Here’s an interesting literary and language note. The word “Schadenfreude” means to laugh at another’s misfortune. It’s a really cool word. But it’s German.
However, there is an English way to express this idea that is much more nuanced. Unfortunately, we have simply forgotten it. This post is to help us remember. It involves the spleen.
Let me explain.
The old way of viewing health was based on “Humours,” of which there were four: Blood, Phlegm, Choleric (yellow bile) and Melancholia (black bile). Blood was hot and wet, Choleric was hot and dry. Phlegm was wet and cold, Melancholia was dry and cold. If they were in the right balance (“well-tempered”), this created good effects in the body (“termperate”).
In this way of thinking, the Liver made blood. The Lungs made Phlegm. The Gallbladder made yellow bile, and the Spleen made Melancholia. Even individual moods could be explained by a “bad temper” of the humours.
These humours had physical effects on the body. For example, if you were sweating and running a very high fever, then you obviously had too much hot and wet humor in you. That’s where blood-letting comes from. If you were suffering from a fever and terrible diarrhea, you were probably parched with thirst and too hot. You might be suffering from “Cholera” which makes a man very “Choleric.” Pneumonia? Too much Phlegm. Depression? Quite Melancholy! Etc. etc.
But there is an old relic from Shakespeare’s writings. The word “Spleen” or “Spleenful” or “Spleeny” happens 31 times in his plays.
For instance, in Measure for Measure, in Act II, Scene 2, the character Isabella has the following passage:
Thou rather with thy sharp and sulphurous bolt
Split’st the unwedgeable and gnarled oak
Than the soft myrtle: but man, proud man,
Drest in a little brief authority,
Most ignorant of what he’s most assured,
His glassy essence, like an angry ape,
Plays such fantastic tricks before high heaven
As make the angels weep; who, with our spleens,
Would all themselves laugh mortal.
She’s obviously asking for fire and brimstone to rain justice from Heaven on bad people. But what on earth does a spleen have to do with it?

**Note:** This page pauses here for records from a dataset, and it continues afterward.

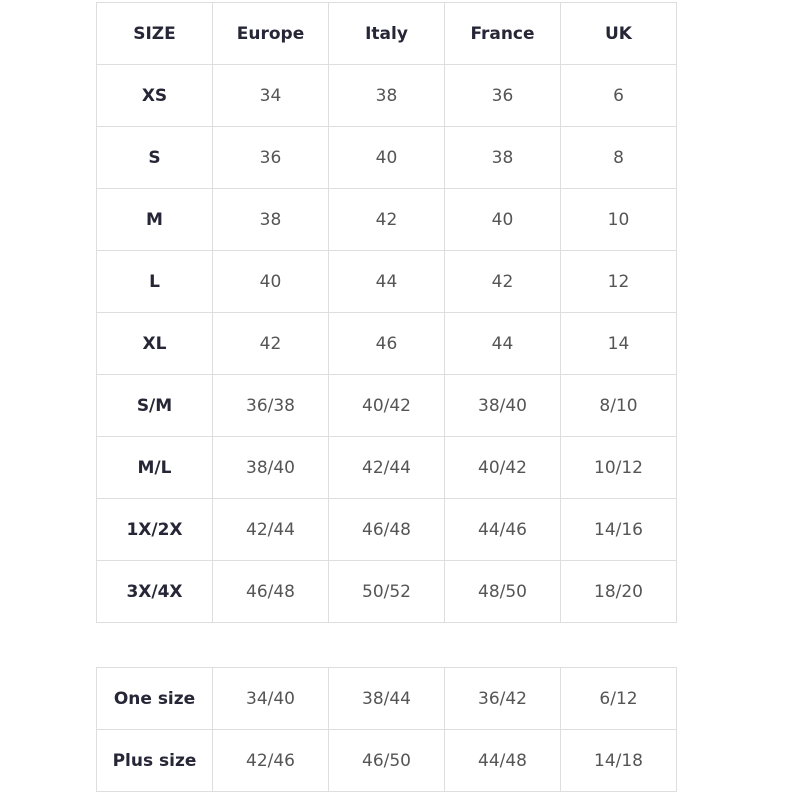  What do you see at coordinates (154, 698) in the screenshot?
I see `size-label-cell: One size` at bounding box center [154, 698].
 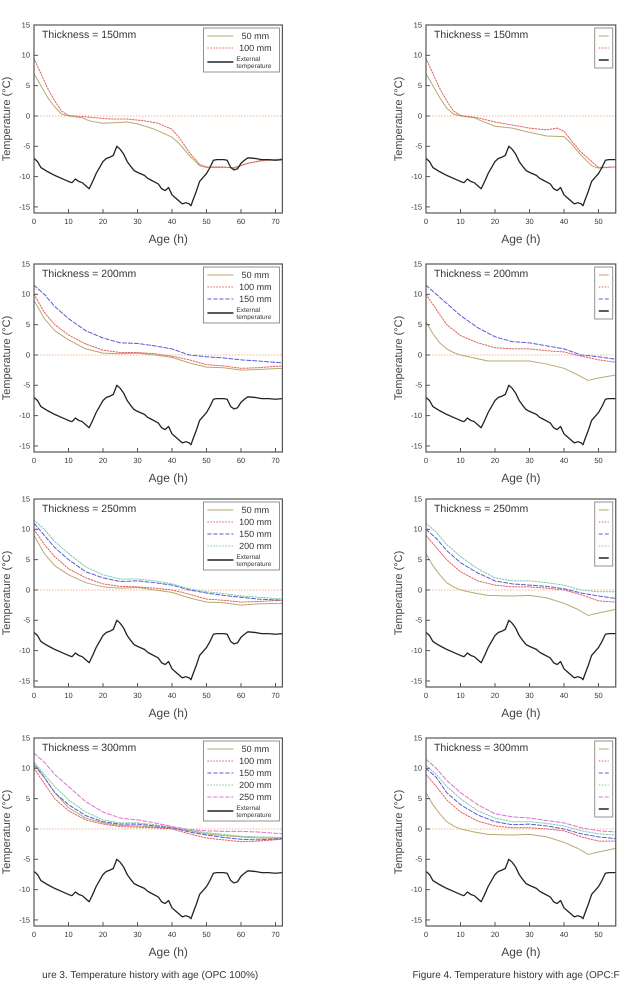 I want to click on text: ure 3. Temperature history with age (OPC 100%), so click(x=150, y=976).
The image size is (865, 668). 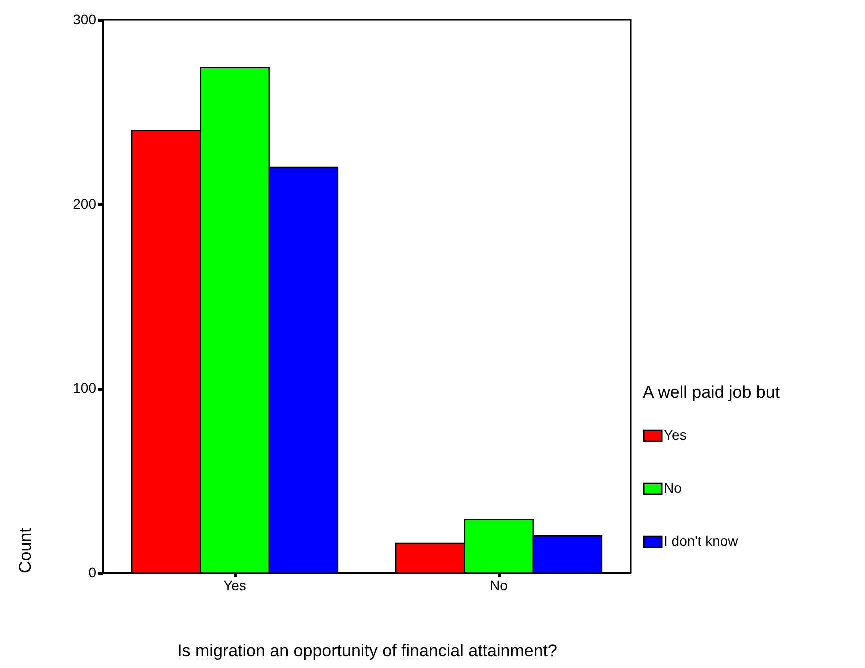 What do you see at coordinates (85, 20) in the screenshot?
I see `y-tick-label: 300` at bounding box center [85, 20].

Well, when you understand what Black Bile is, it makes sense. Black Bile is the source of depression. In its good form, it is the source of great introspection of philosophers. For example, a stoic philosopher with a good balance of Melancholia will see the good in a bad situation and drink the hemlock for his own death. But in a bad temper, un-balanced by the other humours, Melancholia makes men not only see the good THROUGH bad circumstances, but actually makes them enjoy bad circumstances. Therefore, one “governed” by the spleen like Hotspur (King Henry IV, part 1, Act II, Scene 2), is a very wicked person indeed, while someone who “desires” the spleen (Twelfth Night, Act III, Scene 2) is someone who laughs at another’s misfortune . . .
If you desire the spleen, and will laugh yourself
into stitches, follow me. Yond gull Malvolio is
turned heathen, a very renegado; for there is no
Christian, that means to be saved by believing
rightly, can ever believe such impossible passages
of grossness. He’s in yellow stockings.
SIR TOBY BELCH
Hahaha! Silly Malvolio. What a rube for wearing ridiculous yellow stockings that are cross-gartered. Let’s go look at him and laugh because we “desire the spleen” and have “Schadenfreude.”
With that understanding, we can go back to Measure for Measure. In that passage, Isabella is talking about how horrible mankind is. She says that Heaven would show mercy by throwing thunderbolts at (metaphorical) hard oaks (hard evil old men) instead of soft myrtle (soft innocent girls). She speaks of how man, “proud man,” with brief power, and ignorant of the eternal damnation that is coming, acts like an angry ape with false elegance. This injustice is so great before heaven that angels weep. But if they had the spleen of mankind (the Schadenfreude), the angels would laugh at our coming judgment.
Now, I could have made this all up just so someone will go out and start talking about their laughing spleen. If I did that, I would desire the spleen.